**** Exercise inputs

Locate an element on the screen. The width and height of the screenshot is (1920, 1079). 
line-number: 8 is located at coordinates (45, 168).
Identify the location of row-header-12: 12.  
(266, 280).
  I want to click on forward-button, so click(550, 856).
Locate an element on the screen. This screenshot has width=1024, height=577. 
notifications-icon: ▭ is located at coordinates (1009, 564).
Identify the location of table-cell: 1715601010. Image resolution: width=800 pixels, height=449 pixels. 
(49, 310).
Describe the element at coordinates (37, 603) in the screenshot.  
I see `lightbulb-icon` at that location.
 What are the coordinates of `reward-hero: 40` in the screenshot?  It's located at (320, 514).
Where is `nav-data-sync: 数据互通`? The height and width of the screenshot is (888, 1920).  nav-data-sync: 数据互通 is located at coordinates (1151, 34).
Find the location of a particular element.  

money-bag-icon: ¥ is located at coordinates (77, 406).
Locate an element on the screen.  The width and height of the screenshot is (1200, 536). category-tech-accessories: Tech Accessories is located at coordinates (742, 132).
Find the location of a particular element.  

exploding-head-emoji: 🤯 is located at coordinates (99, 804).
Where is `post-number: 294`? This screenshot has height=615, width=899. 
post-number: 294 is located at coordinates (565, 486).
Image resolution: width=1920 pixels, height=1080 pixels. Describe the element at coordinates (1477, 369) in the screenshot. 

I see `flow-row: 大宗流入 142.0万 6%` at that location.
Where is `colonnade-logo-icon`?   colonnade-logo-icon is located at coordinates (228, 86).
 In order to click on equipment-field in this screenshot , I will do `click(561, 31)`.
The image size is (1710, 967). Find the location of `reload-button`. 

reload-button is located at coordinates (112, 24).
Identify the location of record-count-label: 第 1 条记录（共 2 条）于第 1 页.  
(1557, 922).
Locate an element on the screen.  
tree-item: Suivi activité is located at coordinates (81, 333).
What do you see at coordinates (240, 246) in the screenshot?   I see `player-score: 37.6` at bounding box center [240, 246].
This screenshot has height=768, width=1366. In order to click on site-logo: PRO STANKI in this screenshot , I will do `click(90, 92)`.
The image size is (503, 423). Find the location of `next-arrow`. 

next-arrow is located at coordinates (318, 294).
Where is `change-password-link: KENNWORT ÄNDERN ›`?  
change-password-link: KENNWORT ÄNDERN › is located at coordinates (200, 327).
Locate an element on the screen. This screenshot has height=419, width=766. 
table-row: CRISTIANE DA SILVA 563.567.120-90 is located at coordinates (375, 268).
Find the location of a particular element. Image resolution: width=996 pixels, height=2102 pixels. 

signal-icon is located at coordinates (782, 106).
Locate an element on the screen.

********

Job
Locate every line in the data above that contains the word "Describe", and copy each of those lines in full.

Result of the task
Describe the element at coordinates (37, 603) in the screenshot.  
Image resolution: width=1920 pixels, height=1080 pixels. Describe the element at coordinates (1477, 369) in the screenshot. 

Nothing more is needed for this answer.